(Exercise goal)
Look for the string "legend" in the listing below, then copy every line that has it.

==== Extracted records ====

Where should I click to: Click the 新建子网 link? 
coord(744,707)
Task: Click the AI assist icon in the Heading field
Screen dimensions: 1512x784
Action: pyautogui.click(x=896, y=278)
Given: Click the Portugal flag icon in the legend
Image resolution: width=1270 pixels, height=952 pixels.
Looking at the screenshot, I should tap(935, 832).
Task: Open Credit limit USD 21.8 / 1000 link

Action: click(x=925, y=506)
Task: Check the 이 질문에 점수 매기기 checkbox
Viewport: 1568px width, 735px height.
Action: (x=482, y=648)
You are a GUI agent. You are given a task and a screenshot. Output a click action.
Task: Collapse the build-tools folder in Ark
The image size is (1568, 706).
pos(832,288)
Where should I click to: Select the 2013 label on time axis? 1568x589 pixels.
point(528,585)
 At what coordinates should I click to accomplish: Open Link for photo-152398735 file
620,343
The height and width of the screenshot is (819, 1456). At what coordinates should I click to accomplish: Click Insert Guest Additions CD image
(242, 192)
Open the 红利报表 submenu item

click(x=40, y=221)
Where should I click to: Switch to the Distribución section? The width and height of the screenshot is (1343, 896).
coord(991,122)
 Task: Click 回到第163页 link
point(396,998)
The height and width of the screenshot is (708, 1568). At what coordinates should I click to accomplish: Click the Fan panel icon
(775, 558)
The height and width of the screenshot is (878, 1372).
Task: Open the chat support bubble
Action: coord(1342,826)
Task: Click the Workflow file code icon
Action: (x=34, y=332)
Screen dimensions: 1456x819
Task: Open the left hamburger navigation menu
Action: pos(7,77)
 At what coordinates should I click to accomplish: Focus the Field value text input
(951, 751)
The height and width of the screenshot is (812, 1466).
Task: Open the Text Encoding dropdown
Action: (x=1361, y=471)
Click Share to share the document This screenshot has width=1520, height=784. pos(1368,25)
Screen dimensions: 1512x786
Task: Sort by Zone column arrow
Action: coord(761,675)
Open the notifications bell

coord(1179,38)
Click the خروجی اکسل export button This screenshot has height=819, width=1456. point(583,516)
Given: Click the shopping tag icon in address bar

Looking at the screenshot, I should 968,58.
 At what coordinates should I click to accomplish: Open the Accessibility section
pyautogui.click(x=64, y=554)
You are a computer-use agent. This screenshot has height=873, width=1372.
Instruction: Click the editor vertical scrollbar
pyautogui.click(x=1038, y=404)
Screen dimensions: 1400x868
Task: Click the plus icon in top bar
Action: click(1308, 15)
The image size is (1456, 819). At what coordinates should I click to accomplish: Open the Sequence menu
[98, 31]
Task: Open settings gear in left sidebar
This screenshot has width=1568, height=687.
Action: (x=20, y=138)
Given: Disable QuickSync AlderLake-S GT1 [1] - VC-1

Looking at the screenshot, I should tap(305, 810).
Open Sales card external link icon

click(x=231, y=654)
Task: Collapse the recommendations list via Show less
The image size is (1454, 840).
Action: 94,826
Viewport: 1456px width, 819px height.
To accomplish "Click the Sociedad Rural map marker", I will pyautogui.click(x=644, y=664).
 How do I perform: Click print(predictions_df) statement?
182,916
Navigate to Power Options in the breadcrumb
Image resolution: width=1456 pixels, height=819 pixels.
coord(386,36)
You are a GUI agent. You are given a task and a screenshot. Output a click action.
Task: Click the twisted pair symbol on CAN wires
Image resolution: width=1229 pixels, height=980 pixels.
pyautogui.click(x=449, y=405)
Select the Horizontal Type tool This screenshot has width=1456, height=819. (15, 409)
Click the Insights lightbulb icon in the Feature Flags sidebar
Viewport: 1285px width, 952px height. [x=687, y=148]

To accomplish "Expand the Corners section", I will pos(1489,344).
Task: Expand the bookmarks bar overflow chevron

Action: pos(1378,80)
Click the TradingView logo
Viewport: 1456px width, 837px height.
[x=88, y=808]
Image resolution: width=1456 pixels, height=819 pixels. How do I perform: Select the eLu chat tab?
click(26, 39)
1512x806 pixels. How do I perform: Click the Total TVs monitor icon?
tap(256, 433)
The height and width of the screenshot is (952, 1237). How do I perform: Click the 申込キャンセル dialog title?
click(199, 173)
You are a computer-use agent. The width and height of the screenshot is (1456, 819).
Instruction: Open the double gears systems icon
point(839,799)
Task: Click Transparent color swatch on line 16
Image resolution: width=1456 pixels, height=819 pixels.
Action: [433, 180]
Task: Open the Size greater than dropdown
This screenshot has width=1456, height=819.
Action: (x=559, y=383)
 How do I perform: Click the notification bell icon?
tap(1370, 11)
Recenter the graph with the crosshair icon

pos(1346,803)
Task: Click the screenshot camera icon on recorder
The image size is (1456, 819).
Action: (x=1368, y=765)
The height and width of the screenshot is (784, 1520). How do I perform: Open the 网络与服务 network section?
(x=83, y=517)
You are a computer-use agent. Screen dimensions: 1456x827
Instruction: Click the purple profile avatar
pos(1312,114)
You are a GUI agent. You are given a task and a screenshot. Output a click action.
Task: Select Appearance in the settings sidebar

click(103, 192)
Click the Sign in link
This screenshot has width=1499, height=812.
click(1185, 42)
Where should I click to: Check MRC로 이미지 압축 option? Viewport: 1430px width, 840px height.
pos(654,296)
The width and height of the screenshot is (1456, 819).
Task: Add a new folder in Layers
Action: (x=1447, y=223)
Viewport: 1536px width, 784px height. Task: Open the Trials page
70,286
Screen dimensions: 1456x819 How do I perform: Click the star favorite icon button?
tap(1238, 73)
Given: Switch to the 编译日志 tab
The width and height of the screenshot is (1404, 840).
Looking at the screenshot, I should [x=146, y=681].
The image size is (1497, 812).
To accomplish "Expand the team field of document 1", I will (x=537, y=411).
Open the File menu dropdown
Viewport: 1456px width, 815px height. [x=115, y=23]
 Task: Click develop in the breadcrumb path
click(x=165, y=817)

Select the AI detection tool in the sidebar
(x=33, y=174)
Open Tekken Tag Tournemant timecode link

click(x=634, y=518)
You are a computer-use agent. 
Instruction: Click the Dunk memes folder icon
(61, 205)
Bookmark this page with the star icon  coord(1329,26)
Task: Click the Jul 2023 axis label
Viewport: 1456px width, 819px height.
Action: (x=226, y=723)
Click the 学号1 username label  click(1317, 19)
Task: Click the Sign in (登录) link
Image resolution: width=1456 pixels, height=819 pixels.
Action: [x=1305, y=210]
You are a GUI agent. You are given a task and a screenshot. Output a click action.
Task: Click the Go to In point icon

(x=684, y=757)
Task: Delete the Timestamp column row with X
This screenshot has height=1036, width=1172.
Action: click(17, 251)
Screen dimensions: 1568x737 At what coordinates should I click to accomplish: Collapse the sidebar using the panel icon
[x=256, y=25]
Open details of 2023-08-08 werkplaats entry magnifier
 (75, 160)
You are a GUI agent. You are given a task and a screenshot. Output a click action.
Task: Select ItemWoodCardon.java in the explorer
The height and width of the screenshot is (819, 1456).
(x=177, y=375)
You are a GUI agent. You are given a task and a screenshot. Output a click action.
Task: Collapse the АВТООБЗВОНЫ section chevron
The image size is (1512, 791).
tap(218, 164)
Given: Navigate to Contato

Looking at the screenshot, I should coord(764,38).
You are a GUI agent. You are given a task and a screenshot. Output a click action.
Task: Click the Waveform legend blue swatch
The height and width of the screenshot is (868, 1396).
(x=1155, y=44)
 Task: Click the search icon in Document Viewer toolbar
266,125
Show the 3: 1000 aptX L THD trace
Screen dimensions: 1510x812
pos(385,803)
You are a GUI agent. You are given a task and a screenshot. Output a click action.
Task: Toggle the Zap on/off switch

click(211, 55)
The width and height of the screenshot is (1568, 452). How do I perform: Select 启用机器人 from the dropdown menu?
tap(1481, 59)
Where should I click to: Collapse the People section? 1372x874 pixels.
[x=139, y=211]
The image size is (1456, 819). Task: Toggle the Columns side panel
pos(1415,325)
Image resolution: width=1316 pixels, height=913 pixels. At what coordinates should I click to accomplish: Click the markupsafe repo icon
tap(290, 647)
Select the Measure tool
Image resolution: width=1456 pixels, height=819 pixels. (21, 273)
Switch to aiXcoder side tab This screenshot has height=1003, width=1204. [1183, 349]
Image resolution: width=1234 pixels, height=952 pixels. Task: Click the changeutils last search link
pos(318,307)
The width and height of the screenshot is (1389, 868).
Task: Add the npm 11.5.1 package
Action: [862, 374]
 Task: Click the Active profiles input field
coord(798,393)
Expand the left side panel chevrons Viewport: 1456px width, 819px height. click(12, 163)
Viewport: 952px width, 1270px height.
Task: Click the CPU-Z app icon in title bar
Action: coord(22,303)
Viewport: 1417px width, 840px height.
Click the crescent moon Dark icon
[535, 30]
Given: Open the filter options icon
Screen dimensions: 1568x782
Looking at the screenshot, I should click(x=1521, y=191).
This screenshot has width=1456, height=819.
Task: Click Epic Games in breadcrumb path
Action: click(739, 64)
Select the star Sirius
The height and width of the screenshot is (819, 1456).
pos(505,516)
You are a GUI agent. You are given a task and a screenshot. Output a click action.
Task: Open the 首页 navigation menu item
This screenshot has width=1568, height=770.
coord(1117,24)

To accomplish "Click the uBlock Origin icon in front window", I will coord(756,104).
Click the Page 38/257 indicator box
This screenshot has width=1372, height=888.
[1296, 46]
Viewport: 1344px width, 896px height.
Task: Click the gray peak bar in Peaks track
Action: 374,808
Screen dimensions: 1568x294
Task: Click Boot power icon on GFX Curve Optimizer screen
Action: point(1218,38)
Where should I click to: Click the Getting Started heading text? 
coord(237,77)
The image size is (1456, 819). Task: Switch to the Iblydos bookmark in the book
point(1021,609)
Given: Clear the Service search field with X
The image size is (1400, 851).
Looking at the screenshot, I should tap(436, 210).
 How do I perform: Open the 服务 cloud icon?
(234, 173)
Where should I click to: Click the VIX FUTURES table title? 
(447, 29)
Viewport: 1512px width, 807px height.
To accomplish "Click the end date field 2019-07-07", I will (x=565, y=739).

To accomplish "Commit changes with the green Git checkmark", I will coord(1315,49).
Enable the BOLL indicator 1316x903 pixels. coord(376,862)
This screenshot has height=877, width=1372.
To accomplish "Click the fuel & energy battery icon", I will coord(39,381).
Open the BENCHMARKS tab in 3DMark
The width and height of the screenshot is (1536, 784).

====

(Exercise output)
Given: Click the Portugal flag icon in the legend
Task: Click the Waveform legend blue swatch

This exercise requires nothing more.